Remix.run Logo
mzelling 2 days ago

I'm not sure if the paper's findings are all that actionable. The paper doesn't say "here's how benchmarks are currently being gamed." It says "here's how benchmarks could in theory be gamed."

Whether benchmark results are misleading depends more on the reporting organization than on the benchmark. Integrity and competence play large roles in this. When OpenAI reports a benchmark number, I trust it more than when that same number is reported by a couple Stanford undergrads posting "we achieved SOTA on XYZ benchmark" all over Twitter.

jmye 2 days ago | parent | next [-]

I think that’s totally fair!

I guess I look at this less as an “ah ha! They’re all cheating!” and more of a “were you guys even aware of what the benchmarks represented and how they checked them?”

mzelling 2 days ago | parent [-]

That's a great way to look at it. The paper is a reality check for anyone who thinks of benchmarks as these monolithic, oracular judges of performance. It highlights the soft underbelly of benchmarking.

2 days ago | parent | prev | next [-]
[deleted]
lukev 2 days ago | parent | prev [-]

Did you read the article? There's a whole section on "this is already happening."

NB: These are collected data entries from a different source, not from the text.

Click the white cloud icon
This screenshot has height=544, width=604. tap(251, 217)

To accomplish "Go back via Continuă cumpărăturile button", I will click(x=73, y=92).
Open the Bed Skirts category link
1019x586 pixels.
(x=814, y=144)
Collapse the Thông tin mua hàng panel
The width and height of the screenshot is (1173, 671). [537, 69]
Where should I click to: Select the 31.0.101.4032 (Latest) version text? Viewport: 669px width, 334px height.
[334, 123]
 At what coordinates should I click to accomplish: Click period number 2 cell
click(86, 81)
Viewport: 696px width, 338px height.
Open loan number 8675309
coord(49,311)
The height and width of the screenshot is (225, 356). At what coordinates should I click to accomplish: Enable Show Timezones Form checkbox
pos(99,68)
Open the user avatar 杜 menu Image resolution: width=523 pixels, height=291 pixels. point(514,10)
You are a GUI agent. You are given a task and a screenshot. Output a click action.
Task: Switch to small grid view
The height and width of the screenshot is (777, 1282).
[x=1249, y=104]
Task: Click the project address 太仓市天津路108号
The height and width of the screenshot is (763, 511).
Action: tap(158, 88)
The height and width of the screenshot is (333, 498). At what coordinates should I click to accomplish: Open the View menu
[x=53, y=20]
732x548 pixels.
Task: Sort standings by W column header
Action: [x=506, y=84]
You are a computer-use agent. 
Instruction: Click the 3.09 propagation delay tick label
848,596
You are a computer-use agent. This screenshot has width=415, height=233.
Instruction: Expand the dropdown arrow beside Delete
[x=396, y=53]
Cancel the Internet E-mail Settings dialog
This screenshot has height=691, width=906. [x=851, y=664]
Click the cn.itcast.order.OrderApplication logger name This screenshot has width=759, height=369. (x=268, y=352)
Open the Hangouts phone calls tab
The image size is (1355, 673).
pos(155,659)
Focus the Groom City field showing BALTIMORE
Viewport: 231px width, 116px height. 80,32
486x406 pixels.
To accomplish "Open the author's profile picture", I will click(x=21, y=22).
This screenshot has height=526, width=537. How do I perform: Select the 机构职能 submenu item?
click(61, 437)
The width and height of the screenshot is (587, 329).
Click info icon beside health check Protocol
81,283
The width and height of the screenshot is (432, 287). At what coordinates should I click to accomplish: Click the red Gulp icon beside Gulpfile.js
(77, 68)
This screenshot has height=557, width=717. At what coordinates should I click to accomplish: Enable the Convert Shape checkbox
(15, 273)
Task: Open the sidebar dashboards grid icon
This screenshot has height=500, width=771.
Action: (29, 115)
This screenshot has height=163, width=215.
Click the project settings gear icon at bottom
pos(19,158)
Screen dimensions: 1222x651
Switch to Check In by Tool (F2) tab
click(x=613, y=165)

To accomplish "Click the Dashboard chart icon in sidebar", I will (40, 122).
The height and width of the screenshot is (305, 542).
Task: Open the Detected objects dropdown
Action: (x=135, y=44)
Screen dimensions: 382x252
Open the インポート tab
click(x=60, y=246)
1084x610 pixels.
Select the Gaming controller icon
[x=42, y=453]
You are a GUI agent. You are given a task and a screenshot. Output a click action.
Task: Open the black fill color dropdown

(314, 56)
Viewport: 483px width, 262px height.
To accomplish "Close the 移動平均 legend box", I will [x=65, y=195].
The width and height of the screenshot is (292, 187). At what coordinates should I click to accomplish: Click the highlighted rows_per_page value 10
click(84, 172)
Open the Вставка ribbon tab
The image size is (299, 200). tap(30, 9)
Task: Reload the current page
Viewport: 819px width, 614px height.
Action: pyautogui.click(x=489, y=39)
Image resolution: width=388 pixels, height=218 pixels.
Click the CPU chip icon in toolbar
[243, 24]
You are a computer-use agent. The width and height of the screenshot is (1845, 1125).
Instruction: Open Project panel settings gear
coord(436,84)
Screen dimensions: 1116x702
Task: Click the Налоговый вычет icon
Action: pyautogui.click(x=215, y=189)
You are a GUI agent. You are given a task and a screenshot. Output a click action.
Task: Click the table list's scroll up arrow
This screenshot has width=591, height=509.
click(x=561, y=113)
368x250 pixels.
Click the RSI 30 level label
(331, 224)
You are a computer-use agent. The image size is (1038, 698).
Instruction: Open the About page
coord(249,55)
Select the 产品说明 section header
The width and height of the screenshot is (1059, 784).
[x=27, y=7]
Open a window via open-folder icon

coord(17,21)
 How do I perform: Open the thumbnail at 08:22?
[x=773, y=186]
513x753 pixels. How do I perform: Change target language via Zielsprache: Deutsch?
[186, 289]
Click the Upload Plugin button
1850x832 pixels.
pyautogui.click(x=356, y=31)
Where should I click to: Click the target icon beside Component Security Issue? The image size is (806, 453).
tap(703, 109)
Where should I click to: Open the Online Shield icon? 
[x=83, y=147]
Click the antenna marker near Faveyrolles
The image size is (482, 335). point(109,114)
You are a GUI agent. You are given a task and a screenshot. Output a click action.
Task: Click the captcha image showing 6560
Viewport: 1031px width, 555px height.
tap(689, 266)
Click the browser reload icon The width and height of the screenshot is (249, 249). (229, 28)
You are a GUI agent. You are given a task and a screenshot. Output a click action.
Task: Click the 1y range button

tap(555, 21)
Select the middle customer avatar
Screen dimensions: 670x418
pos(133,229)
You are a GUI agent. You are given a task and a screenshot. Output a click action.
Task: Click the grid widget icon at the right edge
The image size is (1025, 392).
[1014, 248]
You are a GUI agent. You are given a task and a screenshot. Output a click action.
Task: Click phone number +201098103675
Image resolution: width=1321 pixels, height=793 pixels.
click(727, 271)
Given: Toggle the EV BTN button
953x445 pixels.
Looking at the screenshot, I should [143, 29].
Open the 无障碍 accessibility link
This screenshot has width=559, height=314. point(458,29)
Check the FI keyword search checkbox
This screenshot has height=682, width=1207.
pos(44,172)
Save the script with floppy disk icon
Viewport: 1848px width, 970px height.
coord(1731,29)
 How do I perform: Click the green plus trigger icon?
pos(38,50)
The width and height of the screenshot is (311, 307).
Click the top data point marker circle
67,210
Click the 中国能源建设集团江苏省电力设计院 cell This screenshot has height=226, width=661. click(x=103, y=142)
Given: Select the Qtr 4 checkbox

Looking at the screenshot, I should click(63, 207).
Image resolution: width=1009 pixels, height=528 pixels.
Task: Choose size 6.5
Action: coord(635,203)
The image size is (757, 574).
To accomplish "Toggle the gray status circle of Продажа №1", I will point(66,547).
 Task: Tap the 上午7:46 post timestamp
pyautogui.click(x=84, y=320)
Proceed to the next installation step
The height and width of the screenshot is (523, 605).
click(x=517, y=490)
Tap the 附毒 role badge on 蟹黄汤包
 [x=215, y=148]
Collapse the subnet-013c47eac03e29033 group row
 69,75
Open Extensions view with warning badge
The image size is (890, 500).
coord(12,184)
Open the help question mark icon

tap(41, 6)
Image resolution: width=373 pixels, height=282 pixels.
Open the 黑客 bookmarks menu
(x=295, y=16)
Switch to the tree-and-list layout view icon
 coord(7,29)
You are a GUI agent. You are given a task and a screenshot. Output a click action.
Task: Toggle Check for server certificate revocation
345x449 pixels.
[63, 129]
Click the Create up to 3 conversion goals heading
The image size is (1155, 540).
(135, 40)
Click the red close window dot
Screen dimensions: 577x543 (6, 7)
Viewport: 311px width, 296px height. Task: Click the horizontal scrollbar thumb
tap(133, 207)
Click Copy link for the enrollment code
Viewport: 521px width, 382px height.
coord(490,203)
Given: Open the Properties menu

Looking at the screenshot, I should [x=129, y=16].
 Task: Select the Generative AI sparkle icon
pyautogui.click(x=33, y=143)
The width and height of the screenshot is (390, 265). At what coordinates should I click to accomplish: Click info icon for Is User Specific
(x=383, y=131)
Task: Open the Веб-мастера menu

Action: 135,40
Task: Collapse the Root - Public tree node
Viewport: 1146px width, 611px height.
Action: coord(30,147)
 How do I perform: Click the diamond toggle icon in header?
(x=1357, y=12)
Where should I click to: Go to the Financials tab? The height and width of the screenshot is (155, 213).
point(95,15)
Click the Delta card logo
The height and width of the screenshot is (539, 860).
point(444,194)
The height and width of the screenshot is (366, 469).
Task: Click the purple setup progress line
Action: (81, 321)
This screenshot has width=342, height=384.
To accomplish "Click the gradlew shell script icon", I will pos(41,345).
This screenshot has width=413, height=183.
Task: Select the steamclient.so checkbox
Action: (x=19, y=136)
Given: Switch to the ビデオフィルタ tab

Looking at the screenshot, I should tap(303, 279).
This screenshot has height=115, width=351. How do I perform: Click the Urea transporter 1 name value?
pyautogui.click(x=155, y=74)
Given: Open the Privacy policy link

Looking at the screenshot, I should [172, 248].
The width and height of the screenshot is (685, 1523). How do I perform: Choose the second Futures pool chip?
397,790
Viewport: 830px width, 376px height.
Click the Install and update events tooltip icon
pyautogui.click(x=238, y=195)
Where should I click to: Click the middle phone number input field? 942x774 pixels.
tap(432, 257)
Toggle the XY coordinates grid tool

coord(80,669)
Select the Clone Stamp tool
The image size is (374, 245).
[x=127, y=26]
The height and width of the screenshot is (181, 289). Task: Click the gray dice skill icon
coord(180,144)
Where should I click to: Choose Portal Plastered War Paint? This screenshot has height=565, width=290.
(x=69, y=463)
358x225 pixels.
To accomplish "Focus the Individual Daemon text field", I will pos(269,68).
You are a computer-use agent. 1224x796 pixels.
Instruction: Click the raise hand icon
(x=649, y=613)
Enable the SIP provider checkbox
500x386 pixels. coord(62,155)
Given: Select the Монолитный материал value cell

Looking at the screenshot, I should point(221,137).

mzelling 2 days ago | parent [-]

Yes, I did see that section. We've known for a while that reward hacking, train/test data contamination, etc. must be taken seriously. Researchers are actively guarding against these problems. This paper explores what happens when researchers flip their stance and actively try to reward hack — how far can they push it? The answer is "very far."